My book review of Helen Macdonald’s memoir “H is for Hawk”, winner of the Samuel Johnson Prize and the Costa Book Award.

H is for hawk

H is for Hawk is a book that can sound quite cool and quite uncool at the same time. When people asked me what I was reading, I told them it’s “this story about a woman who decided to train a goshawk to heal her sadness cuz her dad died”. And that’s really it. The premise of this poignant and poetic memoir is very simple, -the sudden death of Helen Macdonald’s father, and then her decision to train a goshawk.

However, the book is not as simple as it sounds. The cool part of the book is everything that you can’t learn from just a story outline. When you ask a person about a book, s/he cannot tell you how the story unfolds because that would spoil it; as well, there is no way the person could tell you about the language and the ingenuity of how each chapter is constructed. That is why you need to read this book about trying to run away from human life and then realizing that the wild and the human society are not mutually exclusive. The lesson I learned from the book is this: there are so many things you can’t learn without actually training a hawk, yet there are even more things you can’t learn without being with people and carrying on.

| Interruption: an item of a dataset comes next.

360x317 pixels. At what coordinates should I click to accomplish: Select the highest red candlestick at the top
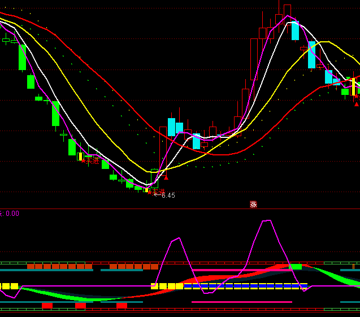click(x=287, y=11)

So how does this story really start? You open the book and just suddenly read about Helen, a historian at Cambridge University, driving to the wild to find goshawks. An avid bird-lover and an experienced falconer, Helen explains that goshawks are different from other falcons. They are “bulkier, bloodier, deadlier, scarier”, she writes, and she finds them more mesmerizing. Then she tells you her father died. The void in her heart is so big that she needs something big (literally) to distract her.

Helen decides to train a goshawk.

She went to Scotland to get it, but her encounter with Mabel, the hawk that ended up being hers, was quite weird yet beautiful. The hawk seller brought two hawks. The first one was younger, and seemed to Helen “a conjuring trick. A reptile. A fallen angel… Something bright and distant, like gold falling through water”, but after all the marvelling Helen found out that this one not hers. The one she was supposed to get was bigger and “blank and crazy”. She panicked and begged the man to give her the first hawk instead. The man agreed, and so began her life with and only with Mabel.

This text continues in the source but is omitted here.